How to create a YA section out of thin air

As I previously mentioned, I have quickly moved to create a YA/teen section at the library where I am now the director.  How did I do this?

I asked the system administrator of the library cooperative to generate a report for me that would show me what books of my juvenile fiction collection were held in the YA sections of other libraries within the cooperative.  She is a very magical woman, and was able to do this for me.  From this list, I gathered up all the books, weeded them for age and condition, and put together a section of nearly three hundred books.
Here are the stacks of YA books, waiting to be labeled and reshelved.


Next, I had to create a space for this section.  In an ideal world, I would have come up with a whole new shelving area, where teens could hang out and enjoy their own space.  However, that cannot happen.  So, I needed to move the juvenile section around.

And since I was moving that section around, I figured I should weed that section, to make more room both for new books and for the YA section.  So I emailed the system admin again, and she made a dusty shelf list.  Before she sent it to me, though, she called me up and explained a little problem.  See, if she went only based on when books were last checked out, I would be clearing out a major chunk of the section.  By limiting the list to only books that had never circulated since automating in 1997, and limiting further to only books published in 1985 or earlier, I'd only be deselecting about 700 books from the section.  Ouch.

Put another way, I was weeding anything that hadn't been checked out in nearly 20 years, and was about my age or older.  Of this old material, I kept anything by major authors, or were prize winners, or just struck my fancy ...

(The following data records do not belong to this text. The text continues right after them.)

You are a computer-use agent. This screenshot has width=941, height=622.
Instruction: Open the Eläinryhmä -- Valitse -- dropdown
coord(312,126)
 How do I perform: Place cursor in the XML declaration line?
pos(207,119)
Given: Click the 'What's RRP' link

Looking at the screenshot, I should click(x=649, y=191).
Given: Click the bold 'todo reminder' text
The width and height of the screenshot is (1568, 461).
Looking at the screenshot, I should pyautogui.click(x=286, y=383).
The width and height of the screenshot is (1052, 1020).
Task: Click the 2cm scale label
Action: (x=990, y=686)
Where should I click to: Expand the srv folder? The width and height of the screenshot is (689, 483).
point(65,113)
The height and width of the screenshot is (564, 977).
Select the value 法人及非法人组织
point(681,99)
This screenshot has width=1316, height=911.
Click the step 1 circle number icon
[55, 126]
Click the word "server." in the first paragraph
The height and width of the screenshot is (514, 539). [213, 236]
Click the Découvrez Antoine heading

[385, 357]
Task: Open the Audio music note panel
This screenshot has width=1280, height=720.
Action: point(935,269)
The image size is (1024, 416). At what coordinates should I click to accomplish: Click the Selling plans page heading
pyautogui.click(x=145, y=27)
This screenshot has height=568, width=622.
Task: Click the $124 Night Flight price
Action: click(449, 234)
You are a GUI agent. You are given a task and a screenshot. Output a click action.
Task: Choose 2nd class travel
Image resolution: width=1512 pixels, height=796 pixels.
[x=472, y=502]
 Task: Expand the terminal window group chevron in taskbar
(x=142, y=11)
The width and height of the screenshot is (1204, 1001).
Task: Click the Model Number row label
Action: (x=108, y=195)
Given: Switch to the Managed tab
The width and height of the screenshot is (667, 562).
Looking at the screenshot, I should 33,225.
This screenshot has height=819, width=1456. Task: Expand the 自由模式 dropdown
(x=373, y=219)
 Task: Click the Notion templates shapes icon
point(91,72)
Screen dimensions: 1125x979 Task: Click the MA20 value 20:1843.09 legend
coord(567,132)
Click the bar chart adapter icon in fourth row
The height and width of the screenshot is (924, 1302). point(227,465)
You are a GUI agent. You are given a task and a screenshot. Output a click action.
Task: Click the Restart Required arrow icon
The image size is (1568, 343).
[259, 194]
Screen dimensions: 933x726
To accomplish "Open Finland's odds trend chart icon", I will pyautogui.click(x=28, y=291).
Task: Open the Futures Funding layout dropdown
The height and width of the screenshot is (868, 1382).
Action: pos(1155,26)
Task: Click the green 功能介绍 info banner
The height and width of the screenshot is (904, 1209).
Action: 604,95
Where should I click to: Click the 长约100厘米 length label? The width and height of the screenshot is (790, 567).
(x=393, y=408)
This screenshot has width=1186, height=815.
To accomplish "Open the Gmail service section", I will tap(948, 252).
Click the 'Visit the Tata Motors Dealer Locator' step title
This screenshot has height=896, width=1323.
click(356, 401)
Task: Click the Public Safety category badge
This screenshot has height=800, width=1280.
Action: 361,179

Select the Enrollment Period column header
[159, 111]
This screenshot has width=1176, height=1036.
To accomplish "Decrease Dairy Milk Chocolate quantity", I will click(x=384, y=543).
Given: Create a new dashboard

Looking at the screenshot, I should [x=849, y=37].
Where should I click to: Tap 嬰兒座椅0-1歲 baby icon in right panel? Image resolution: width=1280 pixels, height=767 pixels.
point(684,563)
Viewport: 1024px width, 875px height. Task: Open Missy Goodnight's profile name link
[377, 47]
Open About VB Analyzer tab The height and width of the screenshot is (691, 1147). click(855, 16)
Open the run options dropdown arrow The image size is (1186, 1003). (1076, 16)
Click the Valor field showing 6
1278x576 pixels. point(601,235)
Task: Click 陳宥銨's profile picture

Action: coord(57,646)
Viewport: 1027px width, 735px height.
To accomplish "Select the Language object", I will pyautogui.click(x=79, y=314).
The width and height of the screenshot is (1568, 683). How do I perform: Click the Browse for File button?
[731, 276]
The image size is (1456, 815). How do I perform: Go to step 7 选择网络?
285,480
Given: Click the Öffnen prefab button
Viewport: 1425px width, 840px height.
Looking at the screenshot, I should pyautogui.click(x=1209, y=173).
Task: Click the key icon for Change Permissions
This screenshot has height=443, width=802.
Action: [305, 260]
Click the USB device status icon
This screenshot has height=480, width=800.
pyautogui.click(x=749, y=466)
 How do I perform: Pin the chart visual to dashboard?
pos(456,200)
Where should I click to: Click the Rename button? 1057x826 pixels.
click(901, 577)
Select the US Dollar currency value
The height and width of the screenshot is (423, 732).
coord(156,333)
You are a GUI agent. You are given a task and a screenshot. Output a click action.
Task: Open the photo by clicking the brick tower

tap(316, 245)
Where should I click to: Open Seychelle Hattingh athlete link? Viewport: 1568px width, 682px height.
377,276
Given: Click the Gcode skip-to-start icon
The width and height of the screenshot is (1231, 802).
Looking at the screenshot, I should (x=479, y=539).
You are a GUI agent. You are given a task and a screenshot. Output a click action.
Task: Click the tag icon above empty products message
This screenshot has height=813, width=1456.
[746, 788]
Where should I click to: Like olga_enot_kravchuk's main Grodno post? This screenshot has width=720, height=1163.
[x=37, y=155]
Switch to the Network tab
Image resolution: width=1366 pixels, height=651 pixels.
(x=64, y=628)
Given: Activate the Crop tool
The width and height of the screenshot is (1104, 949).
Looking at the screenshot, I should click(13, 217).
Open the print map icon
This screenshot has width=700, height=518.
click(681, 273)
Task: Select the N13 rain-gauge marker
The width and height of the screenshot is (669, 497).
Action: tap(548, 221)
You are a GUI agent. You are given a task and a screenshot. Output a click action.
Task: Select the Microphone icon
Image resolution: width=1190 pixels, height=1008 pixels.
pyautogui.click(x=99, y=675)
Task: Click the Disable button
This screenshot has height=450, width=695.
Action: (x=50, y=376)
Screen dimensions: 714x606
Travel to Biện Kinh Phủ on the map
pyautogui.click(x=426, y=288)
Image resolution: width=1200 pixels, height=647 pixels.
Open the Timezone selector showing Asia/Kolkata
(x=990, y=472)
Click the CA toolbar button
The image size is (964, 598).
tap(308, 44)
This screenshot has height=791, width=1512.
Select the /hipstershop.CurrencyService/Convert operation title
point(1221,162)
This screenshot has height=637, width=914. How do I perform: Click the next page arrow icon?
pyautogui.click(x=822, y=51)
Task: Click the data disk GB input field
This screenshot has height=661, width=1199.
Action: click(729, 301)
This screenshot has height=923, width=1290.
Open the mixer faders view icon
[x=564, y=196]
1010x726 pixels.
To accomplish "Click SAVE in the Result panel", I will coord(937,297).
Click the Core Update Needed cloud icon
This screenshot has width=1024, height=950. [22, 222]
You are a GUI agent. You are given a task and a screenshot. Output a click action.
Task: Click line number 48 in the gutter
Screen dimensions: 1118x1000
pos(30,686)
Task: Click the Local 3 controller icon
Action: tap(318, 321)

And what is more fanciful than this?

This weeding of the juvenile section was going well, until the picture books I was finding in the section began piling up.  And of course there was no room in that section for more books.  Once again, I asked for a dusty shelf list, this time writing a story that was along the "if/then" statements of a book by children's author Laura Numeroff.  It got a laugh, and perhaps one of the fastest dusty shelf list generations ever.

So now I have my evening clerk working on the project of pulling the books on the picture book list.  I rearranged the juvenile fiction section, weeded the juvenile paperback section for condition, and put everything in its places.  I feel very accomplished!


Then comes the problem of maintaining the section.  I am serving a population of 7,600+ people with a library that has a materials budget of $5,000.  The library has a McNaughton lease-to-buy subscription of five books per month, and a few Junior Library Guild packages.  The previous director would also buy five books and a couple audiobooks on CD each month from baker & Taylor.  Beyond that ... donations, and whatever can be bought with what's left of state aid at the end of the year.

If you're interested in library science, let me just disenchant you a moment and make it very clear that if you don't have a millage supporting the general services of the library, and you're at the mercy of a municipal government, you're not going to have much of a budget.  And that's even if you have a good city manager, as I currently do.